Uno de los miedos más habituales en épocas de crisis son los gastos repentinos, esos que la economía familiar no contemplaba y a los que debe hacer frente de manera inmediata: una lavadora que se estropea, un coche que se avería, una cañería que se rompe. En esas situaciones, muchas familias se ven desbordadas, al límite, ya que no disponen del dinero necesario para sufragar la reparación o la compra de un producto nuevo. En épocas donde la economía fluía, una de las soluciones eran por ejemplo los préstamos tradicionales, hoy en día sujetos a innumerables condiciones. En este contexto han nacido los minicréditos al instante, créditos que destacan por las facilidades que ofrecen:

1. Se trata de créditos que el cliente solicita para solucionar, como enunciábamos, problemas de la economía doméstica cotidiana.

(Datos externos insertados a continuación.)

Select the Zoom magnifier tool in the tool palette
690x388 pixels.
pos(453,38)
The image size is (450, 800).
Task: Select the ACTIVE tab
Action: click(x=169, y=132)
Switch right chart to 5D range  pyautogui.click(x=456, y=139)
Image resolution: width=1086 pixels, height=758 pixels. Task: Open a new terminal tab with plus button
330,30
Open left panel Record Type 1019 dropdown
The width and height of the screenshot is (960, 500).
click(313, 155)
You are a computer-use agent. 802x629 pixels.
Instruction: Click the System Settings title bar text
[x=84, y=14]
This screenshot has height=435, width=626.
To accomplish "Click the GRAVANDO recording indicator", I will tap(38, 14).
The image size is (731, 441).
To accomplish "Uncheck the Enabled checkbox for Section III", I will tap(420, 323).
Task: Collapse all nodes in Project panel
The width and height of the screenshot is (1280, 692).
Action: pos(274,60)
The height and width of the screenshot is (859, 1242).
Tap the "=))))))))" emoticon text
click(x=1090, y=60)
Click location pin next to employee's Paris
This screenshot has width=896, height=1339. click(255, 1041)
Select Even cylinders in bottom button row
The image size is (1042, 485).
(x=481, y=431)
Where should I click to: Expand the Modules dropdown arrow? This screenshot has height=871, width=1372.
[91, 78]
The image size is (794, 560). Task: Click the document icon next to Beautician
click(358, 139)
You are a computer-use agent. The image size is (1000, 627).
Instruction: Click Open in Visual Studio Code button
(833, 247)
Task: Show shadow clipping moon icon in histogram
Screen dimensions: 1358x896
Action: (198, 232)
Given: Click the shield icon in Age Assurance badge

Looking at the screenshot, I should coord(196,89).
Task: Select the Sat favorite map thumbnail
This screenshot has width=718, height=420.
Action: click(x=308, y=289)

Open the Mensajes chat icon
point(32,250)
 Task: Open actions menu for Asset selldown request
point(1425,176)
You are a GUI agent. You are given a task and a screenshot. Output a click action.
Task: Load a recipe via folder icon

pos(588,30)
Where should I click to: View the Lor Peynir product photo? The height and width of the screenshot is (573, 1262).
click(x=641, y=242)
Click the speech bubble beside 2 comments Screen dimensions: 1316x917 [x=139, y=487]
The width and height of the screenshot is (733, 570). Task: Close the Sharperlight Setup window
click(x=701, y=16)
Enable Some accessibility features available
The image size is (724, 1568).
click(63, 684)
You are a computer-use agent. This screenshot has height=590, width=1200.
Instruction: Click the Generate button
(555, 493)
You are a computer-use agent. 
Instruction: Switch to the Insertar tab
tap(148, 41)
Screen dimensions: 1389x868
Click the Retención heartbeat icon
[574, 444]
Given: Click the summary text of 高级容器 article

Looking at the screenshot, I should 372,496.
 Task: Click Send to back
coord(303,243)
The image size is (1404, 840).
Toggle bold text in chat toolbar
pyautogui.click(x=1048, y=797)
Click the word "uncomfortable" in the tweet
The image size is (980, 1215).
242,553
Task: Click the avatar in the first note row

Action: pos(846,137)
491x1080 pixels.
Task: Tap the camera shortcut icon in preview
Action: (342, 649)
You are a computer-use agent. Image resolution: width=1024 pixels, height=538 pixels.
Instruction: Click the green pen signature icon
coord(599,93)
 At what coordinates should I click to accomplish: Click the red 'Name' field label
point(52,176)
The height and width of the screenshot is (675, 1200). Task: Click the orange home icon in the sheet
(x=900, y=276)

2. Son, por ello, créditos que implican cantidades de dinero reducidas, que suelen oscilar entre los cero y los 2000 euros. Rara vez superan esa cifra.

3. Se caracterizan por exigir únicamente unos requisitos mínimos: ser ciudadano español o poseer la tarjeta de residencia, tener más de 18 años, poseer una cuenta bancaria en la que recibir la cantidad solicitada, etc.

4. Al contrario de lo que ocurre con los préstamos tradicionales, los préstamos rápidos no tienen comisiones de apertura.

5. Muchas entidades que ofrecen este tipo de créditos no exigen aval.

6. Tampoco suele ser necesario declarar el motivo por el cual se solicita el crédito ni a qué se destinará el dinero.

7. Esta reducida demanda de documentos hace de los microcréditos un sistema muy rápido, pudiendo ser obtenidos en cuestión de horas. Normalmente, desde que se solicita uno de estos créditos la recepción es casi inmediata y no suele superar las 48h.

8. El proceso de solicitud presenta muchas comodidades: puede realizarse por internet o por teléfono. Cuando se realiza a través de internet, el proceso es simple: consiste en entrar en la página web de la entidad prestamista, cubrir un cuestionario con nuestros datos personales y aguardar a que nuestra solicitud sea aceptada. A partir de ese momento, la empresa gestionará el ingreso en nuestra cuenta.

9. La devolución puede realizarse en plazos, si bien es cierto que no suele establecer plazos de demora demasiado largos.

10. Las particularidades de nuestra situación nos permitirán elegir uno u otro tipo de crédito rápido.

Gracias a la proliferación de este tipo de préstamos, el mercado actual presenta una gran variedad de ofertas, que varían según las cantidades y los plazos de devolución. Esta variedad es una ventaja que debemos aprovechar, siempre y cuando tengamos en cuenta nuestra situación particular. No se debe olvidad que el impago de la devolución de un préstamo, puede acarrear deudas mayores e insolvencias económicas peligrosas a largo plazo. Por ello, antes de solicitar un crédito debemos sobre todo analizar nuestro caso particular, para así disfrutar de las ventajas que más nos pueden interesar. Por último, es aconsejable informarse sobre si el crédito que solicitamos implica la adhesión o no a algún tipo de seguro para cubrir los costes ante un posible impago.